For Indian households, physical silver still feels familiar. Coins for gifting, utensils for festivals, bars for long-term holding. Yet the market has widened. You can now take exposure through a silver ETF if you want exchange-traded liquidity, or through digital silver if convenience matters more than storage. A silver SIP works for people who prefer staggered entry rather than trying to guess the perfect level. That approach makes sense in a market that can swing sharply on US interest-rate expectations, ETF inflows or geopolitical stress.
There is a trade-off, though. Physical silver gives direct ownership, but premiums can be steep on smaller denominations and resale spreads differ by dealer. Silver ETFs reduce storage hassles, but fund expenses and market liquidity matter. Digital silver is easy to accumulate, yet investors should check platform credibility, storage terms and withdrawal rules before treating it like a long-term holding. None of these options is automatically best. The right choice depends on whether you want convenience, purity, tradability or gifting utility.
Silver also does not move exactly like gold. In periods of sharp risk aversion, gold often gets the cleaner safe-haven bid. Silver can lag because industrial demand worries pull the other way. Then, in manufacturing-led recoveries, silver sometimes outperforms gold because its industrial side comes back into focus. That is why comparing MCX silver with gold isn’t just a price exercise; it tells you what kind of market the world thinks it is in.
Seasonal demand still matters in India. Wedding purchases, festive buying and bulk gifting can support local demand even when global cues are mixed. But for bigger directional moves, keep your eye on the international side: LBMA silver, US dollar direction, bond yields, and policy signals from major central banks. If the global silver price is rising while the rupee is weakening, domestic rates can climb faster than casual buyers expect.
One last practical observation. If you are building exposure over time, tracking silver per tola or per 10 gram is useful for budgeting, but serious investors should always translate that back to per gram and per kilogram. It keeps comparisons clean across bullion dealers, ETFs and digital platforms. Small discipline. Big difference.

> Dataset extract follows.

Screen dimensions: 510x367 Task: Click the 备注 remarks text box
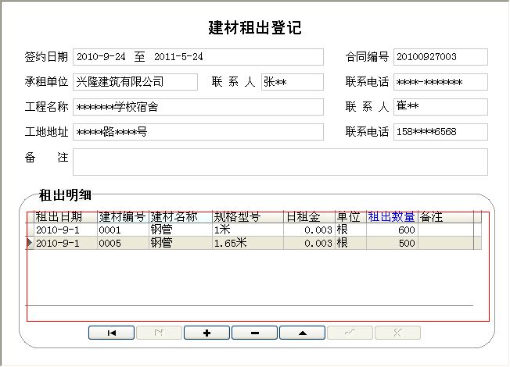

Global Silver Price FAQs for Indian Buyers and Investors
The global silver price reflected on this page is ₹252.53 per gram in India terms as of April 28, 2026. It is derived from international silver spot benchmarks such as LBMA silver and then translated into INR.
MCX silver tracks international bullion pricing closely, but the traded Indian value also reflects USD/INR movement, local taxes, logistics and import duty. That is why MCX silver and retail silver bhav usually move with the global market, though not always by the exact same amount.
At today's rate, 10 grams of silver costs ₹2,525.30 and 1 kg costs ₹252,530.00. Jewellery stores and coin dealers may add making charges, packing premiums or margins.
Silver reacts to several moving parts: the LBMA silver spot price, central bank commentary, risk sentiment, industrial demand from solar and electronics, and currency moves in the US dollar. A stronger dollar often puts pressure on metals; a weaker dollar can support them.
Yes. 999 silver is investment-grade fine silver, while 925 silver is sterling silver used widely in jewellery. The base silver value comes from the live market, but 925 silver jewellery also carries design, wastage and silver jewellery making charges.
Yes. Indian investors can consider a silver ETF, digital silver, or even a disciplined silver SIP where available through platforms. These options avoid storage issues, though charges and liquidity differ from holding physical 999 silver.